HERE’S an interesting fact. These October peasant rallies we see started through a Marcos decree.

On October 21, 1972, a month after Martial Law was declared, the late dictator Ferdinand Marcos declared that day as Peasant Day as he issued Presidential Decree 27, which he declared as the first agrarian reform law.

But redistributing land from landlords to tenant farmers did not happen. Instead, Martial Law saw the brutal killings of farmers like Escalante in Negros Occidental in 1985 and Sag-od in Las Navas, Samar in 1981.

After People Power, Cory Aquino made CARP her landmark law to help emancipate the farmers. But Mendiola happened and Lupao in Nueva Ecija too, in 1987. Then there was Hacienda Luisita in 2004. Whatever happened on that promise of a landmark law was buried in the bodies of those farmers.

We also had Kidapawan in 2016. Farmers barricading the highway asking where the food relief in the time of El Niño is as politicos were busy with election. Their demand for food was answered with bullets.

Thirty years since, and seven out of ten peasants still do not own the land. In Negros Oriental, nearly 80% of the agrarian land are still under control of haciendero families, this according to fellow SunStar columnist and NUJP Chair Nonoy Espina.

This is the context of why Sagay happened. As sugar farm workers try to till other crops during the down season of harvest, they got killed instead. Nine farmers, including two minors and three women, were resting that night of October 20 after tilling their land, where brutally shot. Three bodies were burned.

When incidents like this happens, we look at a failed state. An agriculture secretary brags that this Duterte presidency is the “golden age of agriculture” yet it is importing “bokbok” rice and limits subsidies for farms.

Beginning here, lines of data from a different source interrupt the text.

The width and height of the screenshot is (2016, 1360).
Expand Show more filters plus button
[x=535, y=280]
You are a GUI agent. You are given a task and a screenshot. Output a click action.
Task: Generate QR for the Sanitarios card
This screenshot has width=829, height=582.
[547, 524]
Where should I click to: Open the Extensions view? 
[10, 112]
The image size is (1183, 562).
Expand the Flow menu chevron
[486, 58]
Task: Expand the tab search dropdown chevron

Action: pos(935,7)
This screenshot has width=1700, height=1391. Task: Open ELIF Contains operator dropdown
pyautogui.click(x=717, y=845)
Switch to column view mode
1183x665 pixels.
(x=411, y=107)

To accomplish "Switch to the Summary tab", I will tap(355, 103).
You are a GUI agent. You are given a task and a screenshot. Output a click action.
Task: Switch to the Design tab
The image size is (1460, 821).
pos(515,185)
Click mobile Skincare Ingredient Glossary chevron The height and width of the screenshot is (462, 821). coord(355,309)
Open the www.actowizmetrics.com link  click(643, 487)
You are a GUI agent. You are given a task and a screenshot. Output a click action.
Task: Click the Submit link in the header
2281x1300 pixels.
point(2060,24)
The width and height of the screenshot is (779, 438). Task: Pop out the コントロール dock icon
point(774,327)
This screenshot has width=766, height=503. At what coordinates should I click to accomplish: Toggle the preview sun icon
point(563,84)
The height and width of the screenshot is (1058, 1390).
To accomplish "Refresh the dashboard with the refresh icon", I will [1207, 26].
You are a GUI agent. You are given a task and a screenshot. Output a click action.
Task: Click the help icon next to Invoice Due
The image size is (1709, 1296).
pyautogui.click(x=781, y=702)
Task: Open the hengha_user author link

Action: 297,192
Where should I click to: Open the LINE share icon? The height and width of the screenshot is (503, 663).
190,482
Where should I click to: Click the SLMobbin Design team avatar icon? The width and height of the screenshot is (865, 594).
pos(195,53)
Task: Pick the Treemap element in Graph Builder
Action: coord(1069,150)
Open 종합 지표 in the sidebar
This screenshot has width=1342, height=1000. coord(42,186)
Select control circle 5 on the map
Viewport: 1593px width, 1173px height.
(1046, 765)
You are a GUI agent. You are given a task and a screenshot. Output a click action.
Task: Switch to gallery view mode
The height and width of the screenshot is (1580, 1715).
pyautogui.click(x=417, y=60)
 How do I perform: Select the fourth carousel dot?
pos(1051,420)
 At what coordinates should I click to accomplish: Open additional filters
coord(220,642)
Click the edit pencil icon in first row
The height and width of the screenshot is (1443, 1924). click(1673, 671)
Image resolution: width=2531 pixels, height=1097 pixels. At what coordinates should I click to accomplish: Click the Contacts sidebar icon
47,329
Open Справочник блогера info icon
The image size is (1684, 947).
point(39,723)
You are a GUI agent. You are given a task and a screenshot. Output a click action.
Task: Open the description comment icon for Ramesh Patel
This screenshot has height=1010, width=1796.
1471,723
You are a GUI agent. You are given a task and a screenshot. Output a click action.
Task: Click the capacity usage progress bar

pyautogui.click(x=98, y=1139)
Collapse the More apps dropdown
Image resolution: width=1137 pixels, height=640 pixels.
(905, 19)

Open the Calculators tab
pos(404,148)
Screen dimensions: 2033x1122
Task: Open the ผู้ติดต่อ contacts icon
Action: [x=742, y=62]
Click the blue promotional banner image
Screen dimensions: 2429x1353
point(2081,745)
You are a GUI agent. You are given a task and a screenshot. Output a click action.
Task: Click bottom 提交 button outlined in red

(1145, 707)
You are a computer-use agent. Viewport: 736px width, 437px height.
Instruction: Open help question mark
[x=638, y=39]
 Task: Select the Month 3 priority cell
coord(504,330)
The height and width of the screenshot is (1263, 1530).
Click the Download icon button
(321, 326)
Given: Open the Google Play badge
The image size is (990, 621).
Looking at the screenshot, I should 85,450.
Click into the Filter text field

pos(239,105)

It is a failed state when farmers and Lumad who assert their collective ways to sustain agriculture are met with suspicion and repression. As the Concerned Artists of the Philippines points out, are we not in crisis?

They point out there is a “crisis of lack” as farmers beg for food and are buried in debt. There is a “crisis of loss” when farmers are silenced, “quiet murders become as cyclical as the seasons of summer and rain?” There’s also a “crisis of truth” when authorities blame the victims and blame rebels instead of solving the problem.

The problems of the farmers are cyclical, but the bloody seasons are longer and more reprehensible. The problems of failed politicos and their rhetoric worsen with the seasons, not even the words of Change is Coming or Martial Law had brought the change and security of the tillers of the land.

This only sprouts more struggles, and protests, with peasants and Lumad marching under an October red sky.